• **Exercise description**:
Once you reach the line containing "Given: Open the 西班牙IBEX35 index link", return it and every line after it exactly, through the end of the records below, with no pictures.

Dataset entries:
-*-*-

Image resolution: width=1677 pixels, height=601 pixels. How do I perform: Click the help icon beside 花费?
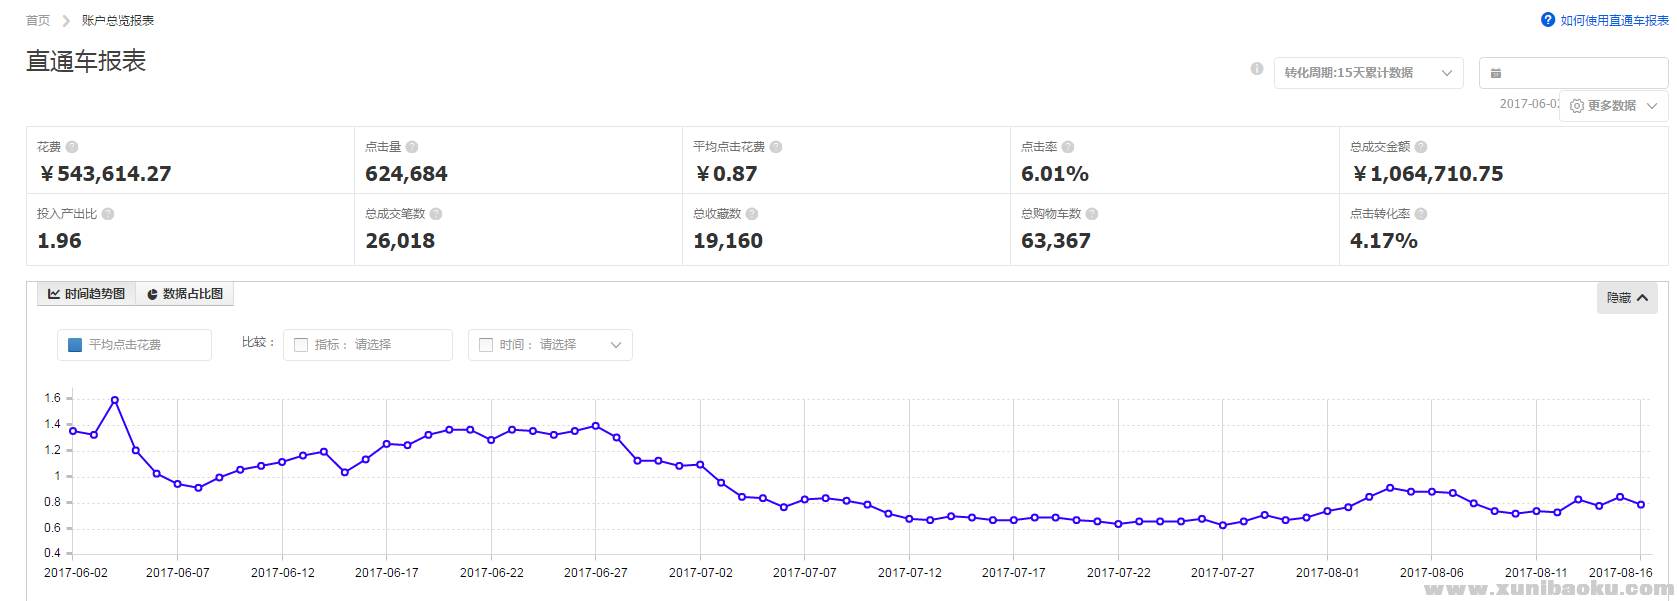click(72, 147)
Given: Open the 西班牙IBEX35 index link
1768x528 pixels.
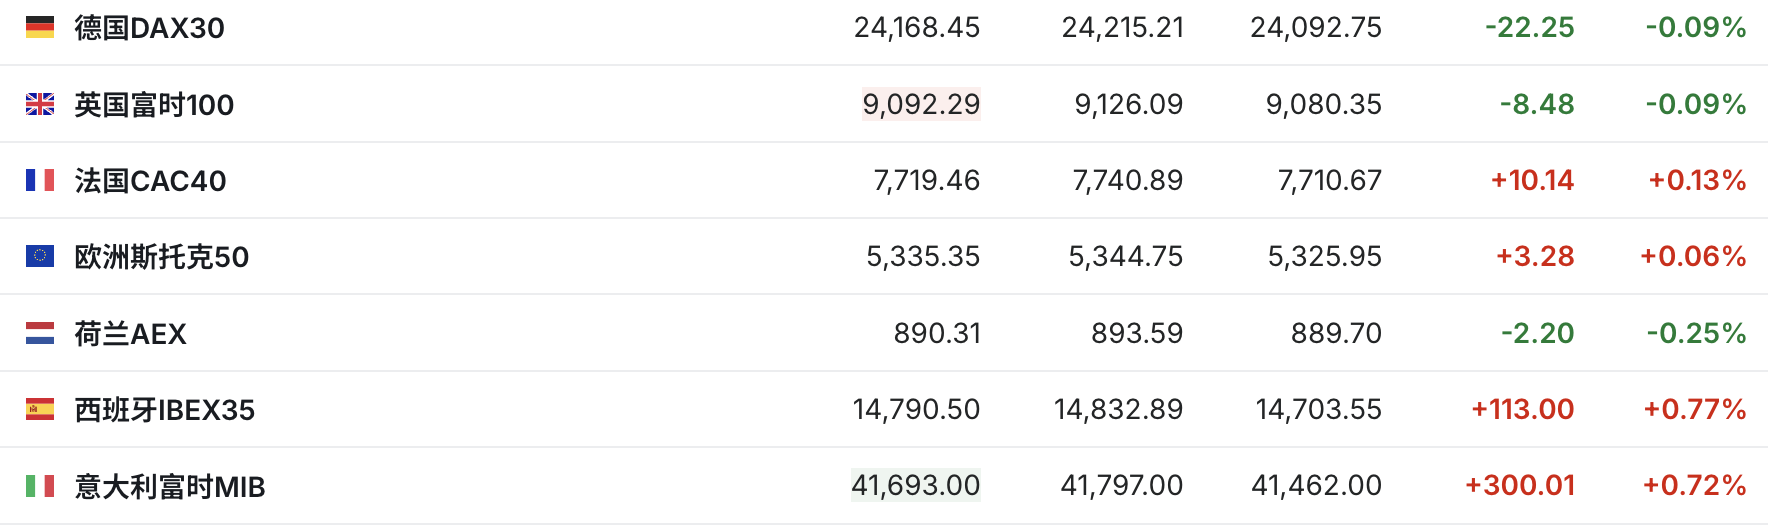Looking at the screenshot, I should tap(164, 410).
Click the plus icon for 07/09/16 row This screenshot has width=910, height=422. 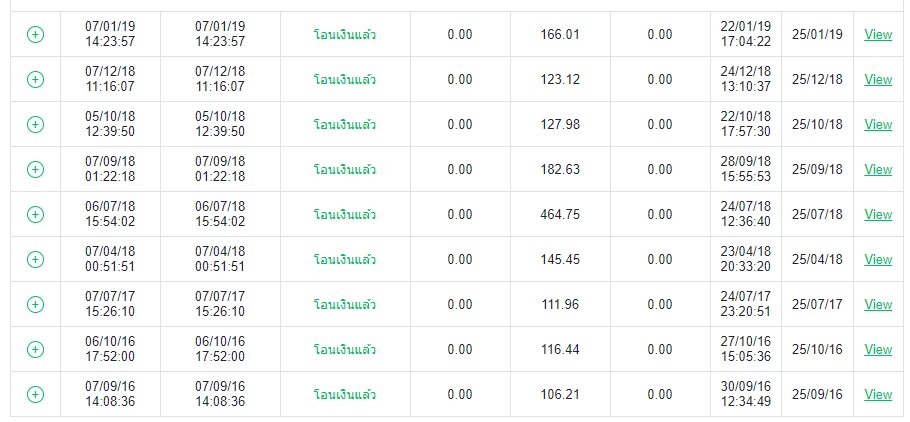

-*-*-

• **Solution**:
Given: Open the 西班牙IBEX35 index link
1768x528 pixels.
Looking at the screenshot, I should tap(164, 410).
Click the plus icon for 07/09/16 row This screenshot has width=910, height=422. 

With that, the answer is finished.